◆ TASK DETAILS
How many lines in the records below contain the string "avatar"? Reply with the number alone.

◆ Rows from a dataset
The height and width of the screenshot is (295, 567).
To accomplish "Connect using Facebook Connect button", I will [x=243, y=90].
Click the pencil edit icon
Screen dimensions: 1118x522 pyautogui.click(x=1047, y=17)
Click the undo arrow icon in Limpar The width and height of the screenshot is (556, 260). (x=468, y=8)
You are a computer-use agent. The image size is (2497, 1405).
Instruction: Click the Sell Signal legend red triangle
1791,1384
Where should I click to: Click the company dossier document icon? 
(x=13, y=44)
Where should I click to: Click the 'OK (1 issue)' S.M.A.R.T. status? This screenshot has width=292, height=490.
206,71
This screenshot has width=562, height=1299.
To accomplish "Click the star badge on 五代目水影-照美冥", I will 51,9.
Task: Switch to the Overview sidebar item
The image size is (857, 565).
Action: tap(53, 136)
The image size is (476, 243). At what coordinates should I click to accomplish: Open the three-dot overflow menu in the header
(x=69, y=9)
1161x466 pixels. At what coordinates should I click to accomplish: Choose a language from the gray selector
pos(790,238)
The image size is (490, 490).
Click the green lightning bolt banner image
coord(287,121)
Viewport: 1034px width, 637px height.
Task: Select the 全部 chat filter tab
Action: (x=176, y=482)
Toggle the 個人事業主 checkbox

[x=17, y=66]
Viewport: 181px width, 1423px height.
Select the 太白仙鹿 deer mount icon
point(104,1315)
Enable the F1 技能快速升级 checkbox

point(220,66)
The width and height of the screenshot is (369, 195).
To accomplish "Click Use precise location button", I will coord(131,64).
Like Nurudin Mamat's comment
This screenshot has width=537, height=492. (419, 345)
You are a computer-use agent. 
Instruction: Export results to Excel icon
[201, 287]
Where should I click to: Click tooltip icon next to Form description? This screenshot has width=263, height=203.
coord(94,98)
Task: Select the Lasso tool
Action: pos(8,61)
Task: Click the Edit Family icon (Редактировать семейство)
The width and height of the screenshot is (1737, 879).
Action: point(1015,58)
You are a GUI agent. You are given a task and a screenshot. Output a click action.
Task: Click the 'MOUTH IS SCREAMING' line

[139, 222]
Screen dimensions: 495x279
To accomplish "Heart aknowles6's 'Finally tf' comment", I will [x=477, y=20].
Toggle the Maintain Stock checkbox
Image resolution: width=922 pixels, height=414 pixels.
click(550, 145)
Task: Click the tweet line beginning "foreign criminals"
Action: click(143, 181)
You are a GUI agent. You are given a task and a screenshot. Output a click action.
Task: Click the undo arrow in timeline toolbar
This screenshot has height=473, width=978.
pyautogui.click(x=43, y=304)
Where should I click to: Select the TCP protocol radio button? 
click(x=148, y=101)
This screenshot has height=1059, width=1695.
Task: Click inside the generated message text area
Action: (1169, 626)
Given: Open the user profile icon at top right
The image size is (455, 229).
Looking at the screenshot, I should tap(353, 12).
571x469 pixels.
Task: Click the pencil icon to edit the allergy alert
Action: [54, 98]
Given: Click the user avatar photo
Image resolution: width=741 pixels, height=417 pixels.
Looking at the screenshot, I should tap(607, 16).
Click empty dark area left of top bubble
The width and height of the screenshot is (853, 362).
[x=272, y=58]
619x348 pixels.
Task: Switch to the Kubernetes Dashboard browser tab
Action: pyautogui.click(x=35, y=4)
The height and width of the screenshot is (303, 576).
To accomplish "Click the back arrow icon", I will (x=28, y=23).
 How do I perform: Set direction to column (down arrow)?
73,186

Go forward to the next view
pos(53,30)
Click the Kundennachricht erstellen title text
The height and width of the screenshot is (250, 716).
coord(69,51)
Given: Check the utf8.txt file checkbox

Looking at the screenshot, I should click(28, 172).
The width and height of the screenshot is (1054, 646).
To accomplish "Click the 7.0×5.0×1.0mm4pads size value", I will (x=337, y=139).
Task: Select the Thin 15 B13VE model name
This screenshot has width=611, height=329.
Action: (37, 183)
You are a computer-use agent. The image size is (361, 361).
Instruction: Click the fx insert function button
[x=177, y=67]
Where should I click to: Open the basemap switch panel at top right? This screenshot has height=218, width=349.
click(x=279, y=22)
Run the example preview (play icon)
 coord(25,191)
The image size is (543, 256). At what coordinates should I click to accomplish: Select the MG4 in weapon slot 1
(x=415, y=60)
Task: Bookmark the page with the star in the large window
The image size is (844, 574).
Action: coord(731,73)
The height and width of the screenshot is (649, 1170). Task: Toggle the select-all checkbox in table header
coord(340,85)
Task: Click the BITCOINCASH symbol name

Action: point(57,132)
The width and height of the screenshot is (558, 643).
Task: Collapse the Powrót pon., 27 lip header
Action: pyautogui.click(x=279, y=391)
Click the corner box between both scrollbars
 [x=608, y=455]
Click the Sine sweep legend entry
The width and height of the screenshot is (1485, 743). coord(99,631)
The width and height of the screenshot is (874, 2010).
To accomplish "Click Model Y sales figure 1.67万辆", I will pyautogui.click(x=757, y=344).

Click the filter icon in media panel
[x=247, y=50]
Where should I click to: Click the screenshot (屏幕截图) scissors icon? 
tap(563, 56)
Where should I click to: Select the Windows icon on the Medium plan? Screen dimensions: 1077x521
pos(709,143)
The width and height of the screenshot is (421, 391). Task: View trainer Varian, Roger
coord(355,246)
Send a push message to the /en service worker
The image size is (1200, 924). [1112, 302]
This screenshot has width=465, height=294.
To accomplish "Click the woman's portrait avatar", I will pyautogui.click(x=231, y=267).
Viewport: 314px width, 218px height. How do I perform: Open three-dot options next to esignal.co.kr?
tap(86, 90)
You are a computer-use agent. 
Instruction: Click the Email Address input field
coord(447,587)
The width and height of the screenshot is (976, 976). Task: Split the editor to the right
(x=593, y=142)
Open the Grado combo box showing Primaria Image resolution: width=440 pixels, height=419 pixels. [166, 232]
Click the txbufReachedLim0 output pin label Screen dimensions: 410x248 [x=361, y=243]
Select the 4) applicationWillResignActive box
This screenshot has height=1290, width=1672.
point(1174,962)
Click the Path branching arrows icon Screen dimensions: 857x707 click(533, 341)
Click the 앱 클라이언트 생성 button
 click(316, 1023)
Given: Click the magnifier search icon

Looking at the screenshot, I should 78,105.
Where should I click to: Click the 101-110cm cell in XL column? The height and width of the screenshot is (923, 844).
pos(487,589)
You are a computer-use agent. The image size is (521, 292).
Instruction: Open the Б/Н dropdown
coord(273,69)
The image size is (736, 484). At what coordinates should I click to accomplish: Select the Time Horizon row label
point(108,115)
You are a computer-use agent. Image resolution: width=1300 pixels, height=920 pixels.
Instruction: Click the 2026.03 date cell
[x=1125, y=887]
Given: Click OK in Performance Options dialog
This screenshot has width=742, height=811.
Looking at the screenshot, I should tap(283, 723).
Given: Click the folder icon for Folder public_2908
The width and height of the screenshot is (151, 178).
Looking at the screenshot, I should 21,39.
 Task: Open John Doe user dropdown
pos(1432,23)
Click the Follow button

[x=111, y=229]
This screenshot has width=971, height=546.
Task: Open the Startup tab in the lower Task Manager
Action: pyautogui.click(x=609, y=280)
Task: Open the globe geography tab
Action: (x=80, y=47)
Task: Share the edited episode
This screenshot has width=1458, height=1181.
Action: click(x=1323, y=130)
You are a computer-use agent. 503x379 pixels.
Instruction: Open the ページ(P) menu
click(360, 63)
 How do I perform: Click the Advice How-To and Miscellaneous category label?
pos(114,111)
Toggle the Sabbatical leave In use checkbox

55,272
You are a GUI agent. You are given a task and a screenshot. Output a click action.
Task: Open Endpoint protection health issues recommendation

◆ RESPONSE
2